Fig. 6. Implications for EF-G and translocation.

(a) Observed orientation of EF-G (green) bound to the classical-state 70S ribosome·EF-G complex [56], in which tRNA has been modeled into the A site; note the severe steric clash between domain IV of EF-G and A-site tRNA. (b) Orientation of EF-G in the classical-state ribosome, but with its domain I docked on the 50S subunit in the same orientation as observed for RF3·GDPNP in the E. coli structure [43]. Note the absence of steric clash with A-site tRNA or the ribosome. (c,d) P-site ASL contacts in the 30S subunit head are displaced by 23 Å in the RF3 complex, relative to their position in the classical-state complex.

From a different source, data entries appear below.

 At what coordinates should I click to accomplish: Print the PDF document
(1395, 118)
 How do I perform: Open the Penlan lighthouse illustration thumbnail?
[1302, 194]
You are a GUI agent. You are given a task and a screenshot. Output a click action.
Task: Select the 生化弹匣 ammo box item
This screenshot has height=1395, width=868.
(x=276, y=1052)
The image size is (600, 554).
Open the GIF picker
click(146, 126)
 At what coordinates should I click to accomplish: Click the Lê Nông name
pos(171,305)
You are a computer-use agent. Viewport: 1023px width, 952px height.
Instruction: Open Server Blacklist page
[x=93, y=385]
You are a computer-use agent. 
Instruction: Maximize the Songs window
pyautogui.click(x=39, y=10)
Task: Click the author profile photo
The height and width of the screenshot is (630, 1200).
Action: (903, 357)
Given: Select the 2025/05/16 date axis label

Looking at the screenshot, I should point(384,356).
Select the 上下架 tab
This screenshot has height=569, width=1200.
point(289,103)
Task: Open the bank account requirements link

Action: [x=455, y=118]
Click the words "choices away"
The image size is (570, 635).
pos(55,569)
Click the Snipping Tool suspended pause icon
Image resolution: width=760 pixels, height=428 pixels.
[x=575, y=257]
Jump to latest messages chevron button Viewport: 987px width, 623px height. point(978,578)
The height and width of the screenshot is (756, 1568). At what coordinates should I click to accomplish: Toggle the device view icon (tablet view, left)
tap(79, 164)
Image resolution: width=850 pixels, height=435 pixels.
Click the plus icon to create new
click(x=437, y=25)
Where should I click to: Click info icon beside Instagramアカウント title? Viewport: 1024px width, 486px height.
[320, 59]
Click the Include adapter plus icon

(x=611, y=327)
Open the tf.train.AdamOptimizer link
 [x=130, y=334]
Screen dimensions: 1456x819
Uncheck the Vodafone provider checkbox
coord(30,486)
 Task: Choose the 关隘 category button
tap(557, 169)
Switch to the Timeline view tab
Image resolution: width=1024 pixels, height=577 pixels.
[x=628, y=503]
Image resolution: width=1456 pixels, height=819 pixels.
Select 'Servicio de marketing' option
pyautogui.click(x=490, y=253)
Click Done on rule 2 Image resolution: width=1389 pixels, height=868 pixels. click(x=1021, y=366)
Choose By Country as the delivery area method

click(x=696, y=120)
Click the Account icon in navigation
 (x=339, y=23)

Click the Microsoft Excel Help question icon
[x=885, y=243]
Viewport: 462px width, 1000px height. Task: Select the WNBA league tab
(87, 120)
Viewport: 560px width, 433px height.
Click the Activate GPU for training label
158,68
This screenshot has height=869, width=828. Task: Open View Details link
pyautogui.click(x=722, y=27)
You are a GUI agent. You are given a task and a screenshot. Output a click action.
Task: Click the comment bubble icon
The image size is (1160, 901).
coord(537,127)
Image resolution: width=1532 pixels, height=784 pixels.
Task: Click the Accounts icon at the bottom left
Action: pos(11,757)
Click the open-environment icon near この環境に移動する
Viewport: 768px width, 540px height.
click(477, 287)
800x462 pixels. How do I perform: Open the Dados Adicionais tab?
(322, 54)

Docking of P-site (orange) and E-site (red) tRNAs on the (c) classical-state RF2 and (d) rotated RF3 structures illustrates that the combined 30S head and body rotations seen in the E. coli RF3 structure are sufficient to translocate an ASL from the 30S P site to the E site, while allowing passage of the ASL of P-site tRNA to the E site without clash with the ribosome. The views in (c) and (d) are shown in exactly the same orientation relative to the 50S subunit. In (d), the initial positions of the P- and E-site tRNAs as in (c) are shown in transparent orange and red, respectively. From ref. [43].